# TEKST DO CZYTANIA
W Portugalii od północy obowiązują przepisy o nowym, trwającym co najmniej miesiąc, lockdownie wprowadzonym w związku z nasileniem się epidemii Covid-19. Na uruchamianych nowych oddziałach dla chorych z koronawirusem brakuje personelu medycznego.

Od rana obywatele Portugalii mogą opuszczać swoje domy tylko w uzasadnionych przypadkach, takich jak wyjście do pracy, szkoły, lekarza oraz zrobienie zakupów. Brak maski w miejscu publicznym jest karane mandatem w wysokości co najmniej 240 euro.

Izolacja społeczna wprowadzana jest po prawie 10 miesiącach od ogłoszenia pierwszej przymusowej kwarantanny. Tym razem jednak rząd nie zamknął szkół, uczelni wyższych, a także nie zabronił organizowania nabożeństw w kościołach.

W przeciwieństwie do obowiązującego w marcu i kwietniu 2020 roku lockdownu rząd Antonia Costy dopuścił też możliwość działania placówek handlu i usług, które nie oferują dóbr podstawowych. Nie zostały zamknięte również przychodnie zdrowia oraz gabinety stomatologiczne.

# ZESTAW ZADAŃ
• 1. Przedstaw w formie krótkiej listy akapit tekstu o lockdownie w Portugalii zaczynający się od słów „Od rana obywatele Portugalii”. Zachowaj jego główne fakty.
• 2. Dopisz dalszy ciąg tekstu o lockdownie w Portugalii, zaczynając od miejsca po jego ostatnim zdaniu.
Do tego nie są potrzebne żadne dane.

# UDOSTĘPNIONE DANE

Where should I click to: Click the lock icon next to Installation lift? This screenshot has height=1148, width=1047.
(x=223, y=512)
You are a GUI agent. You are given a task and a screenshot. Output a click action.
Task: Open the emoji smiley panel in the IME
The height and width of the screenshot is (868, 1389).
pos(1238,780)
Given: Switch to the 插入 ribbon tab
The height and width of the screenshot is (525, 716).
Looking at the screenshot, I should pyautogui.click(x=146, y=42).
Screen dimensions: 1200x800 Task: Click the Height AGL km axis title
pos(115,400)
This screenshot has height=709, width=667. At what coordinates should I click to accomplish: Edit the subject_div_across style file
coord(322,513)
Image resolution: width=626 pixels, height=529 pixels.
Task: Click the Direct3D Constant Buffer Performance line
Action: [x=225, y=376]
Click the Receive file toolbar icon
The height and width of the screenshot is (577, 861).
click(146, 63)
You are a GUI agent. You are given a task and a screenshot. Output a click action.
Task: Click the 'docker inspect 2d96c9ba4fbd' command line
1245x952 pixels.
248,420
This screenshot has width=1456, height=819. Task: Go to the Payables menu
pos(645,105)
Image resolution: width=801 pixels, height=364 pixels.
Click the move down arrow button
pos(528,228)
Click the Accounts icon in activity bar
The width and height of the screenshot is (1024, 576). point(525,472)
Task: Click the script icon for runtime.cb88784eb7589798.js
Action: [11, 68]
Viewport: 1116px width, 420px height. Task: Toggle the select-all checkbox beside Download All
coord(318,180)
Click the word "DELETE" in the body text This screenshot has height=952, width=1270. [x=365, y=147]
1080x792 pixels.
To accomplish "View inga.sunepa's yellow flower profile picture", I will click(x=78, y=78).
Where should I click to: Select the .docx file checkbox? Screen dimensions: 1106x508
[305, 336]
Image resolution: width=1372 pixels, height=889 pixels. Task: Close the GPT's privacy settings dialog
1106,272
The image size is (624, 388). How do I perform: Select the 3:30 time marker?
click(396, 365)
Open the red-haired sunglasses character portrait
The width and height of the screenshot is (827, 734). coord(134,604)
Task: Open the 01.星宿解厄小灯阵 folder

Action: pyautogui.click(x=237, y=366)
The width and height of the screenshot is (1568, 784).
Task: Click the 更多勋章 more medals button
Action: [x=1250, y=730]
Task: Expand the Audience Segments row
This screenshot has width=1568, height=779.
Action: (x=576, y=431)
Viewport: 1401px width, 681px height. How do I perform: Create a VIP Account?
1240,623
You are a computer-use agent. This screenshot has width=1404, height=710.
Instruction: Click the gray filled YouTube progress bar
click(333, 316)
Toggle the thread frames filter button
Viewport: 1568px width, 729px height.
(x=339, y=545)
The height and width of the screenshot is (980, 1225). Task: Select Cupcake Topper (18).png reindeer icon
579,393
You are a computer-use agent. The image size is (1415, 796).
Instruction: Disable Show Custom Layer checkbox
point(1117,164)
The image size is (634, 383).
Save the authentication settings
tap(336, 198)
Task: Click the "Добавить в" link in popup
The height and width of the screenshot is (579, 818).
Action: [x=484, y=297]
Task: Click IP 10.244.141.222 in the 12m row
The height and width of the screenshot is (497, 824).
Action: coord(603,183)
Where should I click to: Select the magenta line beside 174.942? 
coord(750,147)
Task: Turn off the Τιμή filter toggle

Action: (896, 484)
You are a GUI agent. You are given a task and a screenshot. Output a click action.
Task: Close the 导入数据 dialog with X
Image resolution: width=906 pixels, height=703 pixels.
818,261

# ODPOWIEDZI PO KOLEI
• 1.
- Od rana obywatele Portugalii mogą wychodzić z domu tylko w uzasadnionych przypadkach: do pracy, szkoły, lekarza lub na zakupy.
- Za brak maski w miejscu publicznym grozi mandat w wysokości co najmniej 240 euro.

• 2.
W piątek radio Observador wskazało, że z powodu dużych niedoborów personelu medycznego rząd ma problemy z otwieraniem nowych oddziałów covidowych, w tym dużego polowego szpitala na stadionie uniwersyteckim w Lizbonie.

W Portugalii, gdzie od blisko tygodnia utrzymuje się rekordowa liczba pacjentów, w środę ministerstwo zdrowia wezwało dyrekcje szpitali do ograniczania operacji oraz kierowania personelu medycznego do pracy z zakażonymi koronawirusem.

Z piątkowych ustaleń tygodnika “Expresso” wynika, że wprawdzie rząd Costy zamierza utrzymać lockdown przez miesiąc, ale socjalistyczny gabinet ma już plan sukcesywnego wydłużania przymusowej izolacji społecznej aż do wiosny.